• _INSTRUCTIONS TO FOLLOW_: Take every line in the entries that includes the word "agent" and copy it.

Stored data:
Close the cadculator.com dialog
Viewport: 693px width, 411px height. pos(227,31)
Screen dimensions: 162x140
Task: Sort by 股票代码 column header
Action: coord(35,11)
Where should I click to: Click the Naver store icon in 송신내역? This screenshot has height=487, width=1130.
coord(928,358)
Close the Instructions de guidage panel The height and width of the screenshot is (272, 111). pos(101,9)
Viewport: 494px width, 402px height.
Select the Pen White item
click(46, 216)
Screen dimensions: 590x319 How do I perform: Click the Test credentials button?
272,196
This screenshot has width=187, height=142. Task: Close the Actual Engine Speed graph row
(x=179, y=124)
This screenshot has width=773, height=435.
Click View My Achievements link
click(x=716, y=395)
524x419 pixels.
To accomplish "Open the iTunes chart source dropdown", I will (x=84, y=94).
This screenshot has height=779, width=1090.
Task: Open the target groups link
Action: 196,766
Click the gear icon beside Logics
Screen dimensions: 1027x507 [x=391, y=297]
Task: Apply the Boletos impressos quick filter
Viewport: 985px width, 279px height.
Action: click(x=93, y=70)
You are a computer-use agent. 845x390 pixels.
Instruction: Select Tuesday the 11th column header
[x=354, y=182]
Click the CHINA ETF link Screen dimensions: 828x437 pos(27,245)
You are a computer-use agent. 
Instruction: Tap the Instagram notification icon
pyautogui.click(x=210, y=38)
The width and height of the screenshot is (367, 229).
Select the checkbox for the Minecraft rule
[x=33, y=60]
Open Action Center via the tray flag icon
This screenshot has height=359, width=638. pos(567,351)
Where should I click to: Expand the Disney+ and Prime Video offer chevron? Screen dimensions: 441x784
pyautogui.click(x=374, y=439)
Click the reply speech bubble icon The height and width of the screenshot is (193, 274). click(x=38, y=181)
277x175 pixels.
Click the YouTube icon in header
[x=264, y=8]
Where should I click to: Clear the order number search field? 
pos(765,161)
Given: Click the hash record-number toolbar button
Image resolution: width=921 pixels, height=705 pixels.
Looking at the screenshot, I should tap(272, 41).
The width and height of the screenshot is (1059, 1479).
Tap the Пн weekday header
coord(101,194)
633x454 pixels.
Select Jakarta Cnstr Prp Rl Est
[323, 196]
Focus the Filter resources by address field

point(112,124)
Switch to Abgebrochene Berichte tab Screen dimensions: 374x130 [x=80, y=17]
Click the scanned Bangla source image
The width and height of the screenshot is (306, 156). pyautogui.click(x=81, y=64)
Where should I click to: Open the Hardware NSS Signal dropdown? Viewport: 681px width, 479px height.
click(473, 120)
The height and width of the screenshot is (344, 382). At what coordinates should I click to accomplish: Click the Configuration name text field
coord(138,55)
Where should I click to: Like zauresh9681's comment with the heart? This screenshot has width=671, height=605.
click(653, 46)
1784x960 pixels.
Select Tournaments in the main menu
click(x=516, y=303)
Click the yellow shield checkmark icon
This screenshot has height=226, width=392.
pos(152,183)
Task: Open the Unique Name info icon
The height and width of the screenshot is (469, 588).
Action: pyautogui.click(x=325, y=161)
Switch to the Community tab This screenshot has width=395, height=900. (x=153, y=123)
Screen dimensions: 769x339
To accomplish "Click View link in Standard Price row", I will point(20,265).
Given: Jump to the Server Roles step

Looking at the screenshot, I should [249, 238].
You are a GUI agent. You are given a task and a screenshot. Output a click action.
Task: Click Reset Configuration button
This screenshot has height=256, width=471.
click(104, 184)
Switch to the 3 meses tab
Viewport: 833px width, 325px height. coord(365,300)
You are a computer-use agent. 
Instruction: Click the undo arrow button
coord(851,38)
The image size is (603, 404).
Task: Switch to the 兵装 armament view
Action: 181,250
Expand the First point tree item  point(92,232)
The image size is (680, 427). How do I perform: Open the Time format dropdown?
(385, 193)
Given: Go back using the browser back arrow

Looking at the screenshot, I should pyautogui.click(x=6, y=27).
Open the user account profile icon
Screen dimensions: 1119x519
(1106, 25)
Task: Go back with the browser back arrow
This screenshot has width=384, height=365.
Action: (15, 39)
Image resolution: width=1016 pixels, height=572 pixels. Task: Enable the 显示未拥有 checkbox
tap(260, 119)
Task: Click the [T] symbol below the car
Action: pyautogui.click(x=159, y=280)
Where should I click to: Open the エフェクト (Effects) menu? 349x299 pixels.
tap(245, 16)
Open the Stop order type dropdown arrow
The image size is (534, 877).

• _RESPONSE TO THE EXERCISE_:
You are a computer-use agent. 845x390 pixels.
You are a computer-use agent. 
You are a GUI agent. You are given a task and a screenshot. Output a click action.
You are a computer-use agent. 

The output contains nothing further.